Bantuan Logistik Dikirimkan Melalui Jalur Udara ke Wilayah Terisolasi di Aceh
Di tengah birunya langit Aceh, deru mesin helikopter memecah keheningan pegunungan, diikuti oleh bayangan pesawat Cessna Caravan. Di bawah sana, material longsoran masih memutus akses jalan, mengisolasi ribuan warga di Aceh Tamiang, Bener Meriah, dan Aceh Tengah. Namun, dari ketinggian itu, harapan tak pernah padam.
Dari perut pesawat-pesawat inilah, puluhan koli sembako, mi instan, hingga popok bayi dan perangkat Starlink dijatuhkan, menembus kabut dan pepohonan, membawa janji bahwa pemerintah tidak akan pernah meninggalkan warganya yang terjebak di tengah reruntuhan.

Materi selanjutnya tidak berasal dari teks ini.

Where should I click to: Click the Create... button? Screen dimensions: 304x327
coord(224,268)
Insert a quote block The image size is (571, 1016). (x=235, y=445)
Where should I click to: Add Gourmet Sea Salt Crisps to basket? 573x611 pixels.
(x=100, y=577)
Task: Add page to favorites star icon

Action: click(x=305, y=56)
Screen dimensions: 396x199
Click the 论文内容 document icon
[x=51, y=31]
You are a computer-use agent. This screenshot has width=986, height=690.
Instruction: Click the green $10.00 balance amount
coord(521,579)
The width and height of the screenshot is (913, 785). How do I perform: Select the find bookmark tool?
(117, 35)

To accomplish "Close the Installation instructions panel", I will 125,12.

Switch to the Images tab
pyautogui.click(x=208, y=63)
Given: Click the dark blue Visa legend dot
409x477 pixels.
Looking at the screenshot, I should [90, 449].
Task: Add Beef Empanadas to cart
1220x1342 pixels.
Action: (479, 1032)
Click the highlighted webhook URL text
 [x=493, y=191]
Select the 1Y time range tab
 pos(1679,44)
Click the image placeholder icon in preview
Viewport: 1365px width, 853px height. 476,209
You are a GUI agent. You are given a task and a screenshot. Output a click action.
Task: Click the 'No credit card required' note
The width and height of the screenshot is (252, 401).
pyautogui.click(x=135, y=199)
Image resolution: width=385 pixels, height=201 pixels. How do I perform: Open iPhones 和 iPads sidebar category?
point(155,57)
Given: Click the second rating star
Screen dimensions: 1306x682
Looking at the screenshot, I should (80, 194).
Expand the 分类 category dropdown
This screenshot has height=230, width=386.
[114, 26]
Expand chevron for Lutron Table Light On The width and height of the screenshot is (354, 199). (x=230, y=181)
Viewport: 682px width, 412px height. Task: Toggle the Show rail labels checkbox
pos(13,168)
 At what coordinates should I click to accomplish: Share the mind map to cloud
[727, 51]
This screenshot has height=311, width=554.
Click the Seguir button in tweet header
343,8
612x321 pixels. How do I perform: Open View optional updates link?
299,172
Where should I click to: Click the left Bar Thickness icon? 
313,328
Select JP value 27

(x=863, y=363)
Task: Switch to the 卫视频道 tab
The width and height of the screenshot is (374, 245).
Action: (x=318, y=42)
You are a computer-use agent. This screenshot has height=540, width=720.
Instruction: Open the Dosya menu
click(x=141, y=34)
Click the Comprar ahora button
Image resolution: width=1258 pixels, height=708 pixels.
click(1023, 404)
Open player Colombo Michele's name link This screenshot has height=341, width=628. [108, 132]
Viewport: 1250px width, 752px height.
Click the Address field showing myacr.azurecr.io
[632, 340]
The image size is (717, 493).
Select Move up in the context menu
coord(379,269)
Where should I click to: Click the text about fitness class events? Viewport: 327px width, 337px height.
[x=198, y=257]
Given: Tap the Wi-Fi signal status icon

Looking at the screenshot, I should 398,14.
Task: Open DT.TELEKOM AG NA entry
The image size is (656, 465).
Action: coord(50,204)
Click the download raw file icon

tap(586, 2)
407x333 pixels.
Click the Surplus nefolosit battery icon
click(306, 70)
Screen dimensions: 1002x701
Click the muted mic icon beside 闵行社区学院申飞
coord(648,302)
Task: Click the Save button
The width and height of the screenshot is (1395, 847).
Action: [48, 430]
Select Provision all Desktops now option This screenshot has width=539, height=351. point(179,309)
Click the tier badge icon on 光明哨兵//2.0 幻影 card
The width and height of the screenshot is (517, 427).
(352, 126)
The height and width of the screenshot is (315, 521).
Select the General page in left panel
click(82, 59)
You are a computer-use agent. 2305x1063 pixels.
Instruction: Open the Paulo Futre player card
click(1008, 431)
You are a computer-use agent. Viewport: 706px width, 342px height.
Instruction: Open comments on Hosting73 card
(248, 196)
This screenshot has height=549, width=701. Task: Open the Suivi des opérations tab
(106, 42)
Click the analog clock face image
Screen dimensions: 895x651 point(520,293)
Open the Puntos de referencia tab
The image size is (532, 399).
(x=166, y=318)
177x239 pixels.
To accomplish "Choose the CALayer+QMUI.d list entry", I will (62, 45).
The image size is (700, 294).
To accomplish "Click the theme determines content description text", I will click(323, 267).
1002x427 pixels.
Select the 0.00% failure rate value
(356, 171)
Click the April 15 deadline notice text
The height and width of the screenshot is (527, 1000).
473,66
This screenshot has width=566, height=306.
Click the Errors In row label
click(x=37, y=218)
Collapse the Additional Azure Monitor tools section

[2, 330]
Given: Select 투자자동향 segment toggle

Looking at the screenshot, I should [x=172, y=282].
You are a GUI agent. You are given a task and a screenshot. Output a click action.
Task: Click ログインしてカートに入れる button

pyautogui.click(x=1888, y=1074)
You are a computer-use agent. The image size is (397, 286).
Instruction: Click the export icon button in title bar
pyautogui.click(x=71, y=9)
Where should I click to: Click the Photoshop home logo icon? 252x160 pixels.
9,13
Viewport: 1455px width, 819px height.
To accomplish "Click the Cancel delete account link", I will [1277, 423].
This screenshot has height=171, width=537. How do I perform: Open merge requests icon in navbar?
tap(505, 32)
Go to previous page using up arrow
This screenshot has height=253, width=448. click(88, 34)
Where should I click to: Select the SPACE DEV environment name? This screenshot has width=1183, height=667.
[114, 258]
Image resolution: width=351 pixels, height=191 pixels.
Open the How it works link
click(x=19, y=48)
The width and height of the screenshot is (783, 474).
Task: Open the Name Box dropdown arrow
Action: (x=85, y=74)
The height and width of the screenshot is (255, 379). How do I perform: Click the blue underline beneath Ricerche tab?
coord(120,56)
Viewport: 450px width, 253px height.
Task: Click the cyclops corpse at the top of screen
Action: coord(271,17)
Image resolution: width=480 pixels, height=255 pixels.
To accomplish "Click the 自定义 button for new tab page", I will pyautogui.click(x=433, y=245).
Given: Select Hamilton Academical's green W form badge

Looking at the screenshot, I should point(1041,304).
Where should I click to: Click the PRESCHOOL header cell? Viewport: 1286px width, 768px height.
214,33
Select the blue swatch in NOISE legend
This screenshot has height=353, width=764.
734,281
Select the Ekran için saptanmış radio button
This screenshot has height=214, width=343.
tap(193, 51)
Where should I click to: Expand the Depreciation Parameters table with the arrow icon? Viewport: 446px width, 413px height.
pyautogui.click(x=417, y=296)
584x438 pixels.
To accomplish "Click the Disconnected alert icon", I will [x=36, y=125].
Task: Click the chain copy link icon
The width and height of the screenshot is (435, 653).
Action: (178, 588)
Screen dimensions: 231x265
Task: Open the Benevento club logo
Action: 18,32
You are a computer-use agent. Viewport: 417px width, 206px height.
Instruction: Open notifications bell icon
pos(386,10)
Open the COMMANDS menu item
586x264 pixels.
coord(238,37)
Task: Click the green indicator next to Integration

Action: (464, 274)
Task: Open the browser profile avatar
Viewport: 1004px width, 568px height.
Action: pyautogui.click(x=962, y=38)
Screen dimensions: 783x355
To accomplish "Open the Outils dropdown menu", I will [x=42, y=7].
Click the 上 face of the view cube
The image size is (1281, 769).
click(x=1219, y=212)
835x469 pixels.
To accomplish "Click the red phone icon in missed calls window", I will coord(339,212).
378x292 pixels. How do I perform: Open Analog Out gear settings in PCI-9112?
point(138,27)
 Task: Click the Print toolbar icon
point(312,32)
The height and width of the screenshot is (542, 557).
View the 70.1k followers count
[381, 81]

Bencana banjir dan tanah longsor yang melanda sejumlah wilayah di Provinsi Aceh telah menyebabkan terputusnya akses darat, membuat beberapa daerah terisolasi. Namun, hal itu tidak menghentikan upaya pemeriman. Melalui Badan Nasional Penanggulangan Bencana (BNPB), pengiriman bantuan logistik terus dipercepat menggunakan jalur udara sejak Sabtu, 29 November 2025, menembus isolasi geografis.
Armada udara yang dikerahkan, terdiri dari helikopter dan pesawat jenis Cessna Caravan PK-SNG, kini menjadi tulang punggung distribusi bantuan logistik ke Kabupaten Aceh Tamiang, Bener Meriah, dan Aceh Tengah.
Operasi Udara Gencar: Sembako, Makanan Siap Saji, Hingga Peralatan Teknis Vital
Operasi distribusi logistik dilakukan secara gencar melalui berbagai sortie pada Sabtu, menunjukkan intensitas dan urgensi penanganan bencana. Bantuan dimulai dengan helikopter BNPB yang diberangkatkan dari Bandara Kualanamu, Medan, Sumatera Utara.
“Pada sortie pertama helikopter ini memuat bantuan dengan total seberat 588 kilogram,” jelas Abdul Muhari melalui keterangan tertulisnya. Bantuan awal ini mencakup 60 koli sembako dan 10 koli makanan siap saji. Total pengiriman logistik dengan helikopter direncanakan berlangsung sebanyak dua sortie, memastikan volume bantuan yang signifikan tiba di lokasi.
Selain helikopter, pesawat Cessna Caravan PK-SNG milik BNPB diterbangkan dari Bandara Sultan Iskandar Muda, Banda Aceh, menuju Bandara Rembele di Kabupaten Bener Meriah.
Pada sortie pertama, Abdul mengatakan pesawat Cessna Caravan membawa bantuan logistik dan peralatan teknis yang sangat vital untuk pemulihan, antara lain:
- 50 karton mi instan
- Lima karton eprokal (makanan bergizi tambahan)
- Naraga
- Genset (sumber listrik darurat)
- Starlink (perangkat internet satelit untuk komunikasi)
- Bahan bakar minyak (BBM) untuk memperkuat sarana komunikasi dan penerangan di lokasi terdampak
Fokus pada Kebutuhan Kelompok Rentan: Popok Bayi dan Hygiene Kit
Pemerintah memastikan bahwa bantuan tidak hanya terfokus pada logistik umum, tetapi juga mencakup kebutuhan khusus untuk kelompok rentan, seperti ibu dan anak. Pada sortie kedua, baik untuk Bener Meriah maupun Aceh Tengah, dikirimkan bantuan esensial berupa beras, Family Food, serta paket hygiene kit sebanyak 10 dus.
Pengiriman ini secara spesifik memuat kebutuhan dasar seperti selimut, kelambu, sarung, biskuit, pembalut, dan popok bayi. Ini adalah langkah krusial untuk memastikan kesehatan dan kebersihan kelompok ibu dan anak di pengungsian terjamin, mencegah penyebaran penyakit dan memberikan kenyamanan di tengah kesulitan. Khusus untuk Bener Meriah, pengiriman ini juga dilengkapi empat koli perlengkapan telekomunikasi tambahan, menekankan pentingnya komunikasi di area terisolasi.
Komitmen Pemerintah untuk Menjangkau Setiap Sudut Terdampak Bencana
BNPB menyatakan operasi pengiriman bantuan melalui udara ini akan terus diperkuat, untuk memastikan seluruh warga terdampak di Aceh Tamiang, Bener Meriah, dan Aceh Tengah menerima bantuan secara merata dan tepat waktu. Komitmen pemerintah untuk menjangkau setiap sudut terdampak bencana tetap menjadi prioritas utama.